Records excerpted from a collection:
=== Section Start ===

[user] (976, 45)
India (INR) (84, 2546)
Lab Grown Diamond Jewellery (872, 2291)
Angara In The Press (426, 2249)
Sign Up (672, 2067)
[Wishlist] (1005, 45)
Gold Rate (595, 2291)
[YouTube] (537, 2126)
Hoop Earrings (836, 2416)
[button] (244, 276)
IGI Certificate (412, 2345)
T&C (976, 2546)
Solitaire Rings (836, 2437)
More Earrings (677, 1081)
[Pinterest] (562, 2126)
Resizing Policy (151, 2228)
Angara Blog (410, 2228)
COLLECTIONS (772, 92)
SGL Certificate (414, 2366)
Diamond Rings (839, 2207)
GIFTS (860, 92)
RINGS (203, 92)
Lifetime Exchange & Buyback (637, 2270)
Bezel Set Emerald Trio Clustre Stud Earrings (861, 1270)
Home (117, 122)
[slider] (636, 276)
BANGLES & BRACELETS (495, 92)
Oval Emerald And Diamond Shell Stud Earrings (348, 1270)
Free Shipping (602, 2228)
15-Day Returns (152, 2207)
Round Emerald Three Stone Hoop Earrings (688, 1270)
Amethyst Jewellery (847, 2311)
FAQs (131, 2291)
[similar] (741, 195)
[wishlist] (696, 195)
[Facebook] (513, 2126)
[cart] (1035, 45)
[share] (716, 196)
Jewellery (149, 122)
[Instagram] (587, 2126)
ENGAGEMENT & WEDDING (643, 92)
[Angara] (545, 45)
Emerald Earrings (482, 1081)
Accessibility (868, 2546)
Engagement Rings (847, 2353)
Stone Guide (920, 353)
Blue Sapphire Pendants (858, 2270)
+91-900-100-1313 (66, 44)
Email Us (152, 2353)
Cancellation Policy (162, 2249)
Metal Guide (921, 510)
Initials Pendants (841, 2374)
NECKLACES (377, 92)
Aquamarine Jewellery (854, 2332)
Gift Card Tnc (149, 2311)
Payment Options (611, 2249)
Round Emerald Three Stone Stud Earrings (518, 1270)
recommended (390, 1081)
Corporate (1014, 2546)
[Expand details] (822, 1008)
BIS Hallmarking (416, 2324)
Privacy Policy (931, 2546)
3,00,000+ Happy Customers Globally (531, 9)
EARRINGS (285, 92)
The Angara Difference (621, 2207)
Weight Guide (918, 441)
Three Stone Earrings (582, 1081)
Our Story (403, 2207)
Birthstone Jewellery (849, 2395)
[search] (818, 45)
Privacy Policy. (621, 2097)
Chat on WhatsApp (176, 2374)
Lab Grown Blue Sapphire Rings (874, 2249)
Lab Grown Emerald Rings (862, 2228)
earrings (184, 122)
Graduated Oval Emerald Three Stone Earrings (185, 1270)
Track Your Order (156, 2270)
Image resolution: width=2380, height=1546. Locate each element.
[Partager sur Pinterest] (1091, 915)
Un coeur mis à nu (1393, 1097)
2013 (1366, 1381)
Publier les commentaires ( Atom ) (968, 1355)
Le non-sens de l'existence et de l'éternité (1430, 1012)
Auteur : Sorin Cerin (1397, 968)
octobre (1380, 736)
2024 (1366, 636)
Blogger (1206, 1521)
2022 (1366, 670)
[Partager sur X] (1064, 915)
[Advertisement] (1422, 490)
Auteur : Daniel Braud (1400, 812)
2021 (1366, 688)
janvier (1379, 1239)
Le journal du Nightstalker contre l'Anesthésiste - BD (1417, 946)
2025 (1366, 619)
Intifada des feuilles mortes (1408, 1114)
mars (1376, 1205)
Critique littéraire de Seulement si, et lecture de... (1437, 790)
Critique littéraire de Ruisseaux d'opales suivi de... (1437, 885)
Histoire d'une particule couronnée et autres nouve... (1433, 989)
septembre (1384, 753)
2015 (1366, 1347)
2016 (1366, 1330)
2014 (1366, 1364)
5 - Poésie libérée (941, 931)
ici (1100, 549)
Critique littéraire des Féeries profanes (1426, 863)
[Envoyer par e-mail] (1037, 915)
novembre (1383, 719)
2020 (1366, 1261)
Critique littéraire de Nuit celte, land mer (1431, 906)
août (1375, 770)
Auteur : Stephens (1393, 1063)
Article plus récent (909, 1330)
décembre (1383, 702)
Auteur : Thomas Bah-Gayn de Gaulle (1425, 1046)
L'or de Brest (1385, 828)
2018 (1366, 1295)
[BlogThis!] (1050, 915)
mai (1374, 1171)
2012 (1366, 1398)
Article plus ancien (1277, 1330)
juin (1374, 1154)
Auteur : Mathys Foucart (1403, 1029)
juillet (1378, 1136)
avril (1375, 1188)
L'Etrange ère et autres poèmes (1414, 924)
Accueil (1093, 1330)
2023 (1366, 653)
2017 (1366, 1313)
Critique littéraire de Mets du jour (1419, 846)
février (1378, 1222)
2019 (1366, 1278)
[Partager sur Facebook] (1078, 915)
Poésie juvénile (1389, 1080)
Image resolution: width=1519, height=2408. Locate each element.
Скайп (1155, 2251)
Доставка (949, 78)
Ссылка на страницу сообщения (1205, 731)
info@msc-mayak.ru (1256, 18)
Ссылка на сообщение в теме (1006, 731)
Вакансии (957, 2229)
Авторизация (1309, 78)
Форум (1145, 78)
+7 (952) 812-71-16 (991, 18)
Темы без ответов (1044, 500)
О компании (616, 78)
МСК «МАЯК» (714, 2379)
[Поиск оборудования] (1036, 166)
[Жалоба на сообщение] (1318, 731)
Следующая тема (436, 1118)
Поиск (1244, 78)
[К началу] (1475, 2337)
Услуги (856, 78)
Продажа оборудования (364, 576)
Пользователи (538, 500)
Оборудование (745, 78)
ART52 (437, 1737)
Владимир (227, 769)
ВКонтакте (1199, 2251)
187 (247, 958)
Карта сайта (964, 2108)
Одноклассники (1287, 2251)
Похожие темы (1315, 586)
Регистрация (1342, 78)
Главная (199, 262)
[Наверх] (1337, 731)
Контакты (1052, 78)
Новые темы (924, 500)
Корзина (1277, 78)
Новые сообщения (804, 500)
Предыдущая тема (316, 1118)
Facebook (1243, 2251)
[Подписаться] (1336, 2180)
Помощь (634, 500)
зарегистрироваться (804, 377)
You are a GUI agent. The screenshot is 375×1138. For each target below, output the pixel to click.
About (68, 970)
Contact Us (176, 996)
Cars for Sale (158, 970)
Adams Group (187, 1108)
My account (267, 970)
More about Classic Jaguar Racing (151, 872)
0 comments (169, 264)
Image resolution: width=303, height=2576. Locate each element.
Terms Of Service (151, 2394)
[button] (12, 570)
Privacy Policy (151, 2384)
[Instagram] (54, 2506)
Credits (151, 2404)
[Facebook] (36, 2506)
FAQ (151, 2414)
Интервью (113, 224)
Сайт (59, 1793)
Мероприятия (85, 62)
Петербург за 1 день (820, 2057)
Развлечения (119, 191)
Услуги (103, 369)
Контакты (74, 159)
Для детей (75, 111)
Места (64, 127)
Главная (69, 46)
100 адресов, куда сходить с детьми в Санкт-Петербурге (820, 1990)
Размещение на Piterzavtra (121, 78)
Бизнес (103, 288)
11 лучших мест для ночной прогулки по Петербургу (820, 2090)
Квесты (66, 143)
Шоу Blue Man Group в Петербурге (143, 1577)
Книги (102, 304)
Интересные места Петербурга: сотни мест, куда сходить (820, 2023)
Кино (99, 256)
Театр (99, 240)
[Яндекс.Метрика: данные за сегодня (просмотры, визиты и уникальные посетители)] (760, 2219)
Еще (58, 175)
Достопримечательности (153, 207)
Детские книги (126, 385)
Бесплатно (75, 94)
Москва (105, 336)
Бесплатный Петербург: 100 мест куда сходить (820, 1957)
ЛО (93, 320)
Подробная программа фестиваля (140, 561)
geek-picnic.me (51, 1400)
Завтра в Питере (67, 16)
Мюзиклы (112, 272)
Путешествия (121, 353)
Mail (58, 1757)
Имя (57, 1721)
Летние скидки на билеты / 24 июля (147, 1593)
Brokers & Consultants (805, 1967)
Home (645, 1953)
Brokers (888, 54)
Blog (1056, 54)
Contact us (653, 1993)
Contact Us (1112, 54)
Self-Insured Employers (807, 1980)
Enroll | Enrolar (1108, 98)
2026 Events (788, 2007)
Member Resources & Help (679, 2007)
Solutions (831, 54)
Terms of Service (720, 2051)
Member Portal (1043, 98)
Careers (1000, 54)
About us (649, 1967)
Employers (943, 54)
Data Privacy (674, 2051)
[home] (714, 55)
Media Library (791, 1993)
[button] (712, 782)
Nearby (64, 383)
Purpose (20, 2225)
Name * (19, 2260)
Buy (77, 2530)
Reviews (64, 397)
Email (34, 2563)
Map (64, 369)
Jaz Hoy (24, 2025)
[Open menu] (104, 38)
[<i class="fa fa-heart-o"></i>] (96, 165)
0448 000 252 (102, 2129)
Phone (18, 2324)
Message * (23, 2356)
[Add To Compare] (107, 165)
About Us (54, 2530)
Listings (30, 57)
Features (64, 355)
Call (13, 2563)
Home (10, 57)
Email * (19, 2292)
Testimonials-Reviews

=== Section End ===

REQUIREMENT:
Exact duplication is required for the lines above, from the line that contains "[Instagram] (587, 2126)" to the line that contains "2024 (1366, 636)", inclusive; omit all others.

ANSWER FOR THIS EXERCISE:
[Instagram] (587, 2126)
ENGAGEMENT & WEDDING (643, 92)
[Angara] (545, 45)
Emerald Earrings (482, 1081)
Accessibility (868, 2546)
Engagement Rings (847, 2353)
Stone Guide (920, 353)
Blue Sapphire Pendants (858, 2270)
+91-900-100-1313 (66, 44)
Email Us (152, 2353)
Cancellation Policy (162, 2249)
Metal Guide (921, 510)
Initials Pendants (841, 2374)
NECKLACES (377, 92)
Aquamarine Jewellery (854, 2332)
Gift Card Tnc (149, 2311)
Payment Options (611, 2249)
Round Emerald Three Stone Stud Earrings (518, 1270)
recommended (390, 1081)
Corporate (1014, 2546)
[Expand details] (822, 1008)
BIS Hallmarking (416, 2324)
Privacy Policy (931, 2546)
3,00,000+ Happy Customers Globally (531, 9)
EARRINGS (285, 92)
The Angara Difference (621, 2207)
Weight Guide (918, 441)
Three Stone Earrings (582, 1081)
Our Story (403, 2207)
Birthstone Jewellery (849, 2395)
[search] (818, 45)
Privacy Policy. (621, 2097)
Chat on WhatsApp (176, 2374)
Lab Grown Blue Sapphire Rings (874, 2249)
Lab Grown Emerald Rings (862, 2228)
earrings (184, 122)
Graduated Oval Emerald Three Stone Earrings (185, 1270)
Track Your Order (156, 2270)
Image resolution: width=2380, height=1546. Locate each element.
[Partager sur Pinterest] (1091, 915)
Un coeur mis à nu (1393, 1097)
2013 (1366, 1381)
Publier les commentaires ( Atom ) (968, 1355)
Le non-sens de l'existence et de l'éternité (1430, 1012)
Auteur : Sorin Cerin (1397, 968)
octobre (1380, 736)
2024 (1366, 636)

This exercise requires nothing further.